(EXTRACTED DATA)
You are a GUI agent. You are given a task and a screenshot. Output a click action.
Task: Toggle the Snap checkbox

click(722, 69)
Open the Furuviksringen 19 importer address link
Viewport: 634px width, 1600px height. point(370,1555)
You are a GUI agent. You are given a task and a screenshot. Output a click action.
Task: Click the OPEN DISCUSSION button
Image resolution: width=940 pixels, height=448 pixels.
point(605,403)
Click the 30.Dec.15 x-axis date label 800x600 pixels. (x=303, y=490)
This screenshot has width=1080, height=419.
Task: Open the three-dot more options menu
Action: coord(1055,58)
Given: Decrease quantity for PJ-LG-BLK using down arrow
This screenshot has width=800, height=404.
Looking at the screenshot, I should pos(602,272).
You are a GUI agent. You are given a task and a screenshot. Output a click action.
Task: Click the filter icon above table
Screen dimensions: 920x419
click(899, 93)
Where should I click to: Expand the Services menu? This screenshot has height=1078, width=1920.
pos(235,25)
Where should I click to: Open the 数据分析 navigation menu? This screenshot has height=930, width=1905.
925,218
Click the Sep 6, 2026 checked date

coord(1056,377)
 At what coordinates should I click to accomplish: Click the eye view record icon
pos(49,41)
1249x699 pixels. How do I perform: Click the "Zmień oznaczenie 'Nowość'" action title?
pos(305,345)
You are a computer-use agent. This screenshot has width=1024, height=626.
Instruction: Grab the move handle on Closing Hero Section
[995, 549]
(End EXTRACTED DATA)
* **WORK REQUEST**: Set down nothing but the lines from the one containing "Given: Decrease quantity" through the final line above, exactly as written.

* **EXPECTED ANSWER**:
Given: Decrease quantity for PJ-LG-BLK using down arrow
This screenshot has width=800, height=404.
Looking at the screenshot, I should pos(602,272).
You are a GUI agent. You are given a task and a screenshot. Output a click action.
Task: Click the filter icon above table
Screen dimensions: 920x419
click(899, 93)
Where should I click to: Expand the Services menu? This screenshot has height=1078, width=1920.
pos(235,25)
Where should I click to: Open the 数据分析 navigation menu? This screenshot has height=930, width=1905.
925,218
Click the Sep 6, 2026 checked date

coord(1056,377)
 At what coordinates should I click to accomplish: Click the eye view record icon
pos(49,41)
1249x699 pixels. How do I perform: Click the "Zmień oznaczenie 'Nowość'" action title?
pos(305,345)
You are a computer-use agent. This screenshot has width=1024, height=626.
Instruction: Grab the move handle on Closing Hero Section
[995, 549]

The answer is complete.